我趴在牆頭,拿着手電筒往下照。我的想法是,江子算那一夥人在小梅回來之後就開始封了通道,我們哪怕挖下去,也沒辦法過那條極窄的通道。所以一般來說,正确的做法是另外找一個地方打盜洞下去。
我估計那地方應該是挺深的,他們兩個人做活打盜洞,肯定也沒有這麼快,這種情況下,我覺得他們應該會另辟蹊徑。既然下面是一條地下河,又有一片開闊地,有建築有水潭,理論上來說,這個房子的地基下有這樣一個空洞是不可能的,地面極容易造成塌陷,但是如果非常堅固的話,又是不容易被發現的。
我覺得如果那個空洞是人工的話,四周肯定進行了加固,而且進入的地方不止這個水池這一處,之前江子算肯定沒有找到,所以用了最笨卻是最穩妥的方法。在傳說中,這裡的水池連着地下河,所以他們理所當然會從這裡往下挖,無論這下面是什麼,他們總會挖到點東西的。
但是從另一方面來說,這下面的暗道和房子會是誰修的呢,如果是這家主人,那他放出這個傳說,自然是他不希望别人靠近這邊的水池,而這水池裡盛滿了水,他如果要下去,必然不會每次潛水下去吧,再說就算他潛水下去,也不可能通過那個極窄的通道啊。
那他肯定是從另一個地方進入那個空洞的。
我趴在牆頭用手電筒胡亂地照着,半夜這裡冷的要命,我有點想念暖和的被窩了。
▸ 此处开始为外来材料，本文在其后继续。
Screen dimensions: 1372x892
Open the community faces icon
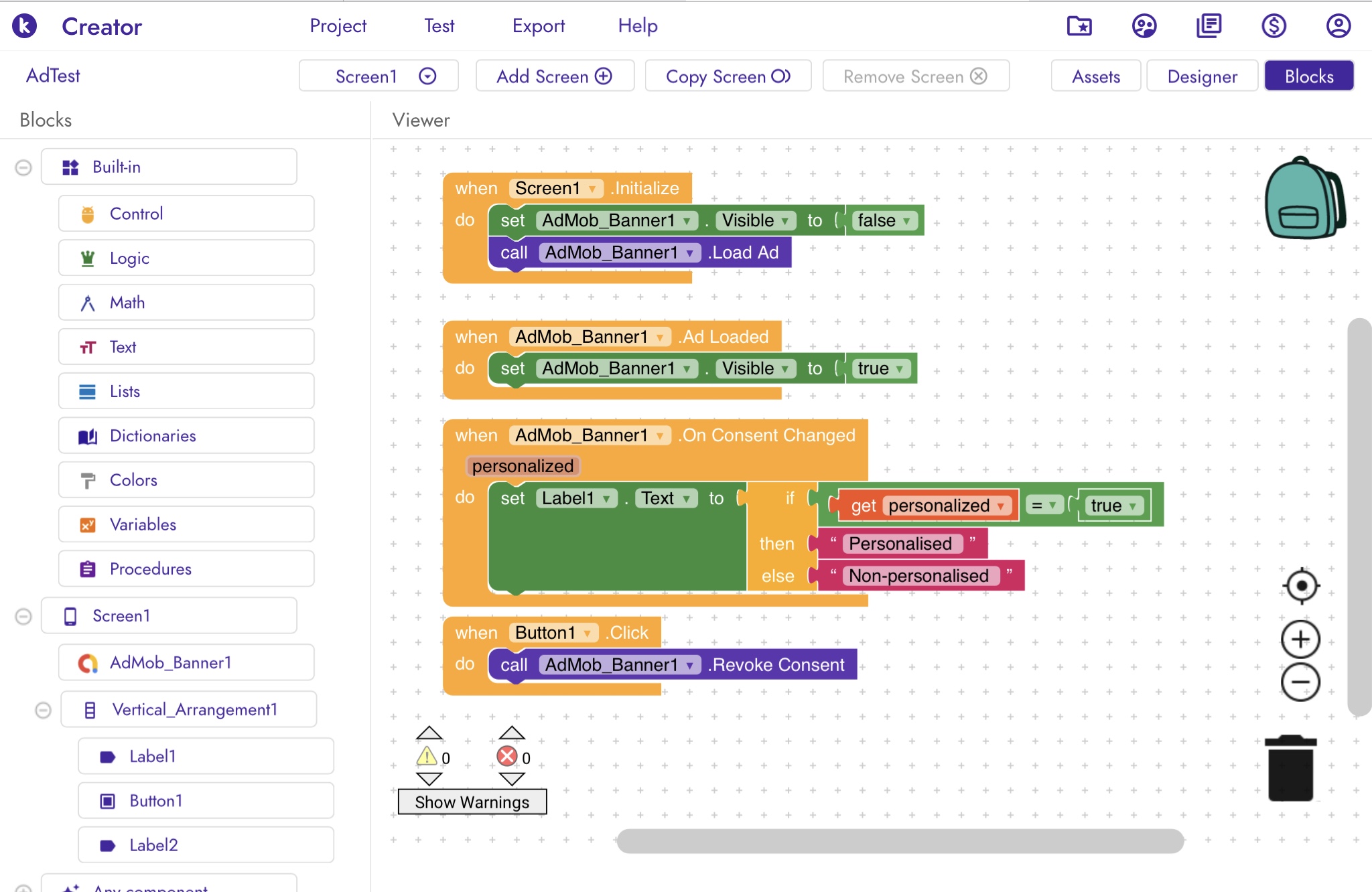point(1144,26)
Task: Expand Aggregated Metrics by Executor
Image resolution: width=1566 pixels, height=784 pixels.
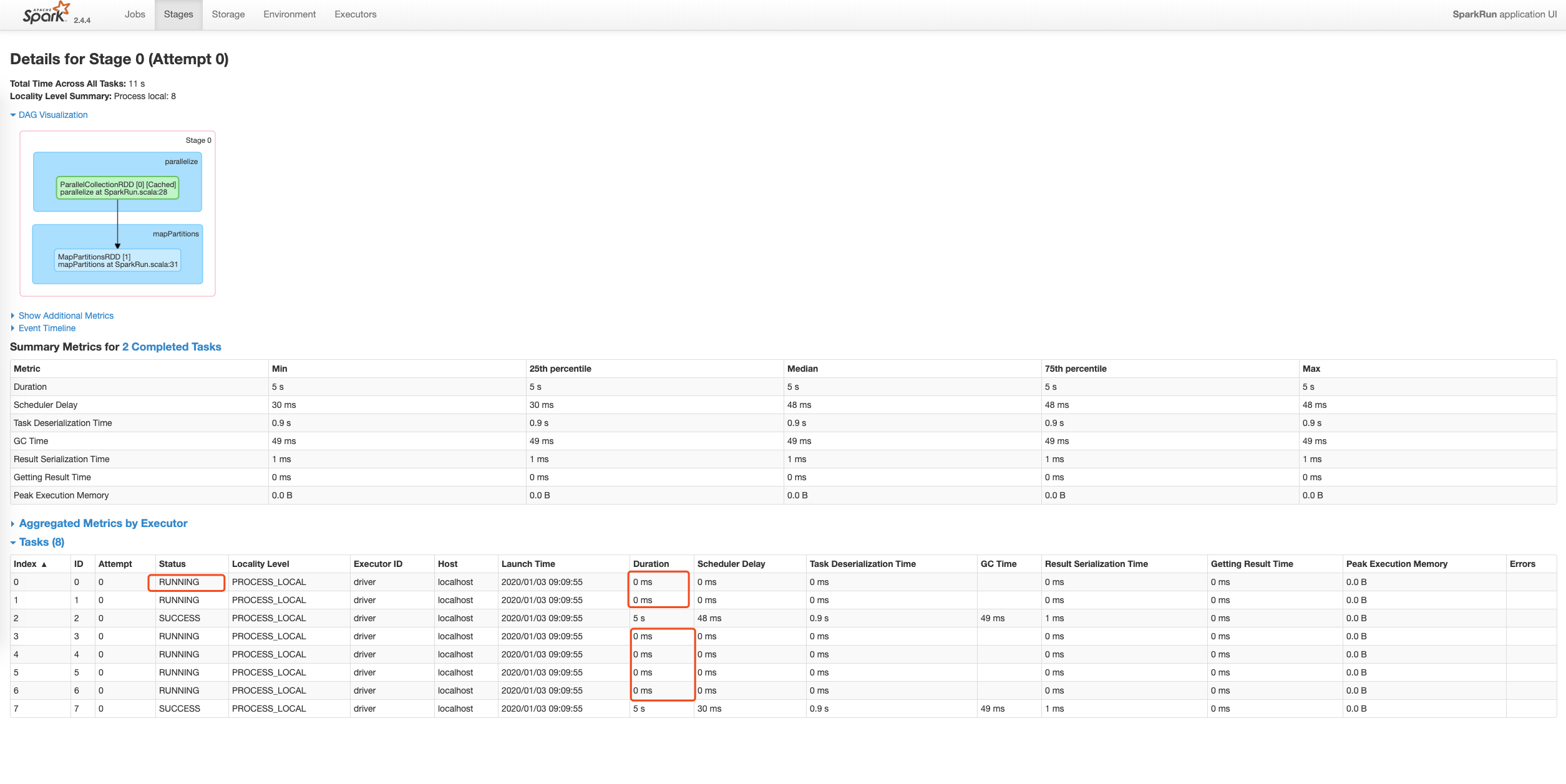Action: point(103,523)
我心想他們讓我一個人在房間裡睡大頭覺,肯定也是不想我來受這個苦,那不如我就躺回去睡覺算了,等明天他們回來了,讓他們再帶我去參觀一下。
我又想,不知道我現在睡回去,睜開眼睛會不會就看到悶油瓶還在睡覺呢?
可是,他們能撇下我第一次,以後就會經常把我撇開去做活,這種習慣可不能讓他們養成。想到這裡,我就徹底告别了想要回去睡覺的想法,強迫自己把注意力集中起來,在悶油瓶不在的那些年,我對于思考這件事情變得很擅長。
我認為,如果設定這個宅子的主人能進出地下的空洞,那麼他為什麼要把水池設置成不讓人靠近的地方呢,那原因其實變得很簡單,要麼就是水池真的很危險,要麼他要隐藏起來的路徑就在水池的周圍。所以當他封閉了水池的這個樣子,他進入地下的通道也變得更加安全了,至于他的兒子到底是怎麼了,就不在我的考慮中了。
我用手電筒繼續照着院子,這裡荒草叢生,散落着各種雜物,隻有水池這邊還算整潔,沒有遮蓋物的地方積着雪,我用手電筒全部照了一下,并沒有發現腳印。
那說明悶油瓶和胖子很有可能不是在這裡進去的。如果他們要打盜洞,一個晚上的時間可能還真不夠,那他們去了哪裡呢?
我想着反正我已經在這兒了,愛咋咋的,我就下去看看,有沒有别的什麼通道。
這裡本來就不是城市,這麼深的夜,連一點光都沒有,天空也是陰沉沉的沒有月亮,光線也就隻有隔壁院子黯淡的燈籠的光芒,可是完全照不到這個院子。
我翻過牆頭,牆頭不太高,我找到一個堆放着雜物的地方,輕手輕腳進了這個荒廢的院子。
這裡很安靜,我竟然還能聽到不知道什麼地方的鳥的怪叫,我心想這也就是一個院子,不至于有什麼奇怪的東西吧,這裡又不是荒山野嶺的。
想到這裡,我放下了心。米歇爾的筆記本裡并沒有提到關于池子,地道之類的東西,他的重點在于女子沒有變老的奇怪現象上,以及商人一家人消失的事情上。那麼結合現在的事情看來,商人一家人可能是躲到了地道裡,所以沒有村民見到他們有離開。按照這個思路來說,這裡的地道很可能會直達到村外。
我打開手機,找了一張地形圖來看。